This function is not even hooked up in this patch, right? I don't think
that it makes sense to introduce it without a caller, in particular since
it makes it harder to guess what those parameters might be used for.

In general, it appears to me as if the code worked way too hard to
accomplish something that should be a lot simpler: when
`--force-if-includes` is passed, it should piggy-back on top of the
`--force-with-lease` code path, and just add yet another check on top.

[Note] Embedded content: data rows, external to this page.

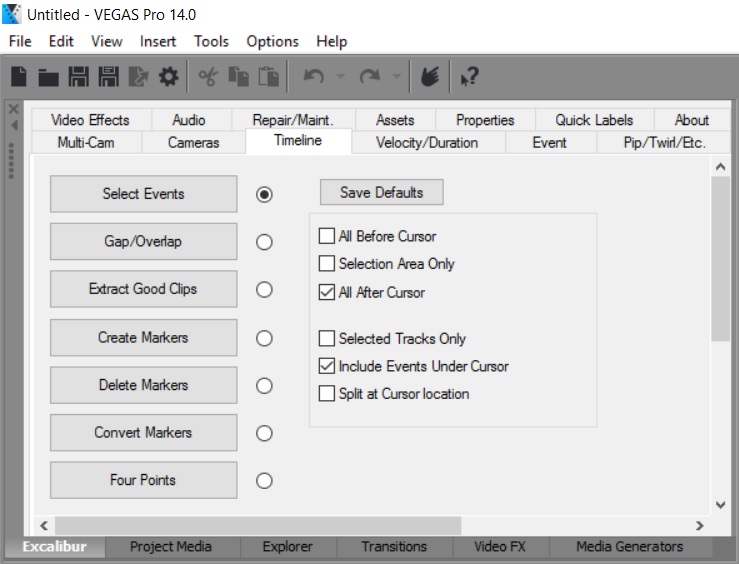Uncheck Include Events Under Cursor
Viewport: 739px width, 564px height.
326,366
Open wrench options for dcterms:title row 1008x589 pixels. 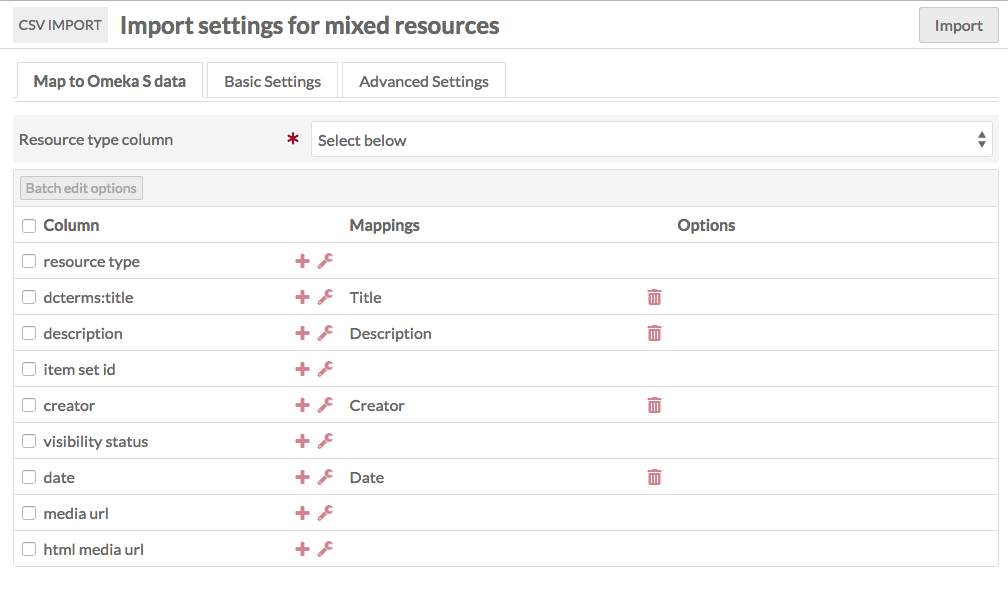pyautogui.click(x=325, y=297)
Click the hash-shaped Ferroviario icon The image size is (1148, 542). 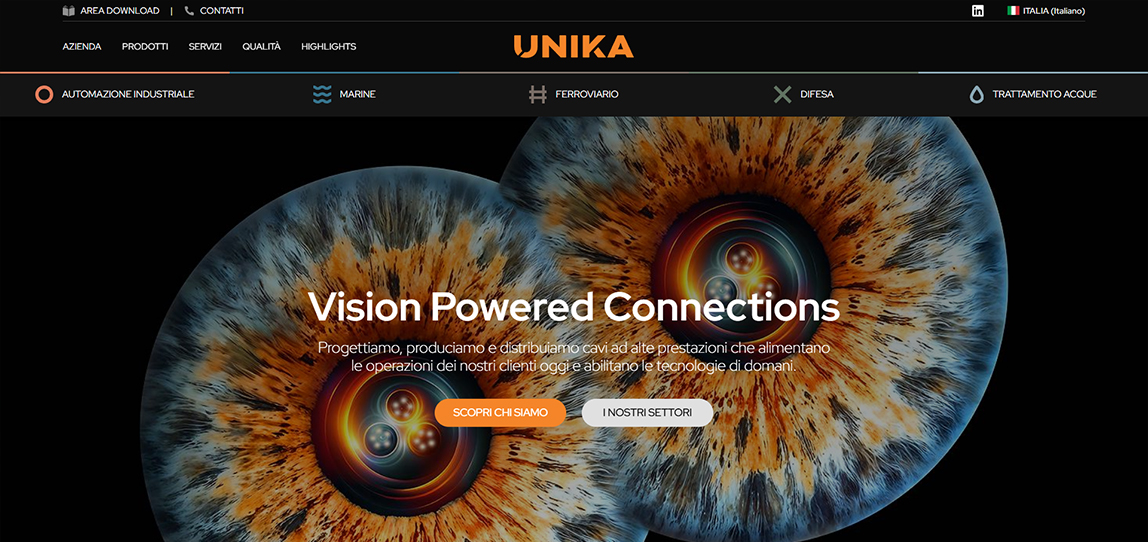coord(538,94)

With that in mind, I would have expected something more in line with this:

-- snip --
 struct push_cas_option {
 	unsigned use_tracking_for_rest:1;
 	struct push_cas {
 		struct object_id expect;
-		unsigned use_tracking:1;
+		enum {
+			PUSH_NO_CAS = 0,
+			PUSH_CAS_USE_TRACKING,
+			PUSH_CAS_IF_INCLUDED
+		} mode;
 		char *refname;
 	} *entry;
 	int nr;
 	int alloc;
 };
-- snap --

and then adjusting the respective code paths accordingly.

Ciao,
Dscho

> +
>  #endif
> --
> 2.28.0
>
>
Srinidhi Kaushik Sept. 19, 2020, 5:01 p.m. UTC | #6
Hi Johannes,

On 09/16/2020 14:35, Johannes Schindelin wrote:

> > [...]
> > +		struct commit *loc = lookup_commit_reference(the_repository,
> > +							     n_oid);
> > +		struct commit *rem = lookup_commit_reference(the_repository,
> > +							     r_oid);
> > +		ret = (loc && rem) ? in_merge_bases(rem, loc) : 0;
> > +	}
> 
> This chooses the strategy of iterating over the reflog just once, and at
> every step first testing whether the respective reflog entry is identical
> to the remote-tracking branch tip. Only when they are different do we test
> whether the remote-tracking branch tip is at least reachable from the
> reflog entry.
> 
> Let's assume that our local branch has 20 reflog entries, and the 4th one
> is identical to the current tip of the remote-tracking branch. Then we
> tested reachability 3 times. But that test is rather expensive.
> 
> Therefore, I would have preferred to have a call to
> `for_each_reflog_ent_reverse()` with a callback function that only returns
> the `oideq()` result, and only if the return value of that call is 0, I
> would have wanted to see another call to `for_each_reflog_ent_reverse()`
> to go through, this time looking for reachability.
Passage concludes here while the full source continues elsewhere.